-- start --

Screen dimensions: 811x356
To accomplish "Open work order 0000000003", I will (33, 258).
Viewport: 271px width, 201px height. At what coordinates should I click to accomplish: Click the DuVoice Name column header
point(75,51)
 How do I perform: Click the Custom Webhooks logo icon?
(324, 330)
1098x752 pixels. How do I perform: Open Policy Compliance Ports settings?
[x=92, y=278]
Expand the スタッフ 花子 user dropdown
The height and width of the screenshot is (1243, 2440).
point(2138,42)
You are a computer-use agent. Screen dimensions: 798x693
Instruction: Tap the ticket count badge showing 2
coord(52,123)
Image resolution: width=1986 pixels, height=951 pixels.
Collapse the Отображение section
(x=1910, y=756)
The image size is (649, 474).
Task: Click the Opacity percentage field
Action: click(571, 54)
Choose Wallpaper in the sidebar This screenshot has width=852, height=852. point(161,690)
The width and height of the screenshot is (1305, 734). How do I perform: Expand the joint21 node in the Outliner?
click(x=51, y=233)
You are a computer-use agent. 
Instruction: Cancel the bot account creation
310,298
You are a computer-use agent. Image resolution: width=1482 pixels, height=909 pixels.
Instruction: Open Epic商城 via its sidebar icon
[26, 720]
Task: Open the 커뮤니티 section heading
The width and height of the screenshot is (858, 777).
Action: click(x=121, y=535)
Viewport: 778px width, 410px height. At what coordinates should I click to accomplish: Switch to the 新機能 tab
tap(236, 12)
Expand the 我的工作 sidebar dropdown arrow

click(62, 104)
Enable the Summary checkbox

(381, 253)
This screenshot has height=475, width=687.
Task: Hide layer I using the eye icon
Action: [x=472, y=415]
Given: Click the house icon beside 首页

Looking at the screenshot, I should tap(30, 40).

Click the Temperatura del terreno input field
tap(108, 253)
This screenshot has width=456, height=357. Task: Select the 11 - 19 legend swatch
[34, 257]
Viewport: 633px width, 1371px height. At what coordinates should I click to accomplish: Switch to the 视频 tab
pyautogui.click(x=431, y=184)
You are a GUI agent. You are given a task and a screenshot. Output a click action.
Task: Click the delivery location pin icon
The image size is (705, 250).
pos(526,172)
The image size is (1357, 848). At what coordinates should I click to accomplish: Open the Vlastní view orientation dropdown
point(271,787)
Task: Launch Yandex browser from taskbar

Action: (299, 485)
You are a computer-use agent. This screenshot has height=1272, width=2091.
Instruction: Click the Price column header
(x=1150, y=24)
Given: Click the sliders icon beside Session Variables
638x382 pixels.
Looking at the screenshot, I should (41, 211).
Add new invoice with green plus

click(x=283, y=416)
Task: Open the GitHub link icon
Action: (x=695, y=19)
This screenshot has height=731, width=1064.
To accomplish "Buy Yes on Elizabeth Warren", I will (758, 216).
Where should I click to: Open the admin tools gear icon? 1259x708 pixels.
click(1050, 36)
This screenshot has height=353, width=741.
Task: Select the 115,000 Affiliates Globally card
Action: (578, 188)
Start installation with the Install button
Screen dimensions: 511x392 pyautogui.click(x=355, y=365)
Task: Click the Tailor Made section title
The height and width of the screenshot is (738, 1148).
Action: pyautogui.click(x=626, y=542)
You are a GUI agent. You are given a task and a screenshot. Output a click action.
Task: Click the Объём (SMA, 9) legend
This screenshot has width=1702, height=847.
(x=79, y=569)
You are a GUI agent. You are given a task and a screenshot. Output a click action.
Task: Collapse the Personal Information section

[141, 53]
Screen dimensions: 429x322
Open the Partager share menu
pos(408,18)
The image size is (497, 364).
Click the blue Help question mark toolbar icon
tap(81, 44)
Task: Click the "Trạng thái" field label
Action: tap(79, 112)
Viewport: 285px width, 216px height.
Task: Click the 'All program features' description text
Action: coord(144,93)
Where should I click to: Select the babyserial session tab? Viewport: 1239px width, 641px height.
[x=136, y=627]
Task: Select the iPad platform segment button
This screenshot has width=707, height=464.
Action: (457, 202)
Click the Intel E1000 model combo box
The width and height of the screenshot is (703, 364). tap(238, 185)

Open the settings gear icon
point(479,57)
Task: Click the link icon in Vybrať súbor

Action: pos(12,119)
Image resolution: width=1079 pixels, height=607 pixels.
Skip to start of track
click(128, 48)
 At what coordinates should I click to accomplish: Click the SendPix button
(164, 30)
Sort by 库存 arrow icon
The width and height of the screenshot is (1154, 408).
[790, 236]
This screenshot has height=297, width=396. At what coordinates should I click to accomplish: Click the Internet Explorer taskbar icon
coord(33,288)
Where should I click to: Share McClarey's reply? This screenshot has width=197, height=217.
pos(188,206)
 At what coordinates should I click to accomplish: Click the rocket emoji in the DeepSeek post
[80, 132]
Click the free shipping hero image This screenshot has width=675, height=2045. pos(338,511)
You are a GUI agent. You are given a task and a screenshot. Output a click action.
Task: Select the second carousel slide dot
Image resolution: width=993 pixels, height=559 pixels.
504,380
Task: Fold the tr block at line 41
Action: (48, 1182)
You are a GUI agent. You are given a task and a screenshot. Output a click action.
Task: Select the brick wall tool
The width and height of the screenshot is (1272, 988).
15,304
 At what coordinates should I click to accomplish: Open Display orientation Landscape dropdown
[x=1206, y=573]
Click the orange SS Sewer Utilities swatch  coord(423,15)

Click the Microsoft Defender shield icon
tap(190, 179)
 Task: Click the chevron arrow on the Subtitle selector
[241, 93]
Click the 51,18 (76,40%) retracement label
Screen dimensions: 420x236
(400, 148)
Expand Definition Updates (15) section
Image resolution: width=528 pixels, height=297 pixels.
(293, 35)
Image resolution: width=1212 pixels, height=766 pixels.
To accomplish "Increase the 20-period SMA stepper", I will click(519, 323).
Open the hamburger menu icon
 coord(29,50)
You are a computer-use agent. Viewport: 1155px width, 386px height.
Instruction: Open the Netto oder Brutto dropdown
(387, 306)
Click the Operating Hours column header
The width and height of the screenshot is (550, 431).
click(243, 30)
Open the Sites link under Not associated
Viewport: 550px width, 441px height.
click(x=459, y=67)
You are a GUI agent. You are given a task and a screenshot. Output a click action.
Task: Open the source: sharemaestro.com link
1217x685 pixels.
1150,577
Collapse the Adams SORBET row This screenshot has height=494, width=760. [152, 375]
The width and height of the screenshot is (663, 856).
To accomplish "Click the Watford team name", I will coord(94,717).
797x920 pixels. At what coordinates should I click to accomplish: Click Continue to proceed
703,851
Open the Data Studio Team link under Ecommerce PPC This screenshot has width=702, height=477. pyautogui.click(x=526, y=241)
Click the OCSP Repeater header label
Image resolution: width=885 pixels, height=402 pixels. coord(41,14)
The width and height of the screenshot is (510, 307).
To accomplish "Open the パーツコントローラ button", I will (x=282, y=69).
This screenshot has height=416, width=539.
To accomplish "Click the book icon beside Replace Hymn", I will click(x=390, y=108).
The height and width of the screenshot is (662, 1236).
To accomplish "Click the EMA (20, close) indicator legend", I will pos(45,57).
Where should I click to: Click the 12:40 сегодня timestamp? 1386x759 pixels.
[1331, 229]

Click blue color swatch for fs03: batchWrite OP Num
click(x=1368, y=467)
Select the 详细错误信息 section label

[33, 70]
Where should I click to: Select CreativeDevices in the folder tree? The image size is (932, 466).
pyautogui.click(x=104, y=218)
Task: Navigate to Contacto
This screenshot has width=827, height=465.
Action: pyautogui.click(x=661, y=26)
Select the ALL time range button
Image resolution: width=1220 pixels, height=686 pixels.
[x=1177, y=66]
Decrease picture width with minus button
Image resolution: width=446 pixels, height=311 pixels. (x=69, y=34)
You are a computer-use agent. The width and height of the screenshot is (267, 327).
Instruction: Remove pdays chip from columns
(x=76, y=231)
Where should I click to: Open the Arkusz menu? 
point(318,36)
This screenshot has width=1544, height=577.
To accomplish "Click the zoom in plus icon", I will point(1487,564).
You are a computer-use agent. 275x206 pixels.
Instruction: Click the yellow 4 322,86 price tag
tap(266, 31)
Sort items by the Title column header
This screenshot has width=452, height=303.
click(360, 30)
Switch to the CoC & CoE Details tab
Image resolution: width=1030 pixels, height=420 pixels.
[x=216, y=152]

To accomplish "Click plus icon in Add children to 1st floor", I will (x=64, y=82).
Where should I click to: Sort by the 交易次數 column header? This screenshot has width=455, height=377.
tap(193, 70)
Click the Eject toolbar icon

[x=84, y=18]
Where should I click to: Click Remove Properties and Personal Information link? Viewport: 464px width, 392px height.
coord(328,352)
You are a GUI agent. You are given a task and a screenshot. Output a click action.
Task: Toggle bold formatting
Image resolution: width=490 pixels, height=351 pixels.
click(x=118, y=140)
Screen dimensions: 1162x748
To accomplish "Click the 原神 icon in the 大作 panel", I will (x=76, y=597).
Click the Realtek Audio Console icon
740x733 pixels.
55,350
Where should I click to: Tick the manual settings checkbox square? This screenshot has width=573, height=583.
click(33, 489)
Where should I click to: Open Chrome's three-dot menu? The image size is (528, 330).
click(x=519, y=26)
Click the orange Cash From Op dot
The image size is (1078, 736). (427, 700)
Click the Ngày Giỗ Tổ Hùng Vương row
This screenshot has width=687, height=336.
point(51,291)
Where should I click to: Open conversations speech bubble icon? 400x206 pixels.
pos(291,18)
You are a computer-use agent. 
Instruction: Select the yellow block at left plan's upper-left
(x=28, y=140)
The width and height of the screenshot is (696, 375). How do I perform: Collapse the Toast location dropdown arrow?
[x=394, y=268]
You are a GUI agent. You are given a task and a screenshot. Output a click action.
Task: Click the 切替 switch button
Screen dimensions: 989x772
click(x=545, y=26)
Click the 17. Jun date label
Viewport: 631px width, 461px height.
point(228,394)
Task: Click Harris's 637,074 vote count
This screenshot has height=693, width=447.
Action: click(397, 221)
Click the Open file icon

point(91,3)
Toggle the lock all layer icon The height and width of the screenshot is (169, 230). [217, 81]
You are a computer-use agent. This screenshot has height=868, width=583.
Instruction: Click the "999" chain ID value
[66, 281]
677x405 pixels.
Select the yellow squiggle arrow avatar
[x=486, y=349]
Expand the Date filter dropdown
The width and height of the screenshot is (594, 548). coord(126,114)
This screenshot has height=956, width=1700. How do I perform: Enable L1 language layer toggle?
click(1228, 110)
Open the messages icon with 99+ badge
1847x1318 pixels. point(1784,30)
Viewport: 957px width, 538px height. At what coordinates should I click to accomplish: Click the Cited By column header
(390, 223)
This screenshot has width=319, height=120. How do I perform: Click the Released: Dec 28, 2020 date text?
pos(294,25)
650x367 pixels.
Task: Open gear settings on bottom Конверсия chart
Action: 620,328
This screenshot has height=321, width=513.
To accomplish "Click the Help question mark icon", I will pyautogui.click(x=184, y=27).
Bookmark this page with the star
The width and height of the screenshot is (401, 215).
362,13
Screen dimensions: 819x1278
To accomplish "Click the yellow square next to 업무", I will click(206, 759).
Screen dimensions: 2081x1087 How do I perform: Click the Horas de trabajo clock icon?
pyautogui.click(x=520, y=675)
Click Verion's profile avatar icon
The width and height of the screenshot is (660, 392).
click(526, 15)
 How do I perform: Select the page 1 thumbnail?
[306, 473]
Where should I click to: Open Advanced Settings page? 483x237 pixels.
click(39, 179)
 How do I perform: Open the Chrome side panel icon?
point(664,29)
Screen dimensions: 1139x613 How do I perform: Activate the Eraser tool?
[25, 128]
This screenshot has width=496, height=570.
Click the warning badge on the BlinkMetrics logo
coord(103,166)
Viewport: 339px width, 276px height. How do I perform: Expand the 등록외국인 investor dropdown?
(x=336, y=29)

-- end --

● What to do
Copy out the items between the line containing "has height=1272, width=2091." and the line containing "Action: (578, 188)", inclusive, keeping every character as it stands.

● Result for this task
You are a computer-use agent. This screenshot has height=1272, width=2091.
Instruction: Click the Price column header
(x=1150, y=24)
Given: Click the sliders icon beside Session Variables
638x382 pixels.
Looking at the screenshot, I should (41, 211).
Add new invoice with green plus

click(x=283, y=416)
Task: Open the GitHub link icon
Action: (x=695, y=19)
This screenshot has height=731, width=1064.
To accomplish "Buy Yes on Elizabeth Warren", I will (758, 216).
Where should I click to: Open the admin tools gear icon? 1259x708 pixels.
click(1050, 36)
This screenshot has height=353, width=741.
Task: Select the 115,000 Affiliates Globally card
Action: (578, 188)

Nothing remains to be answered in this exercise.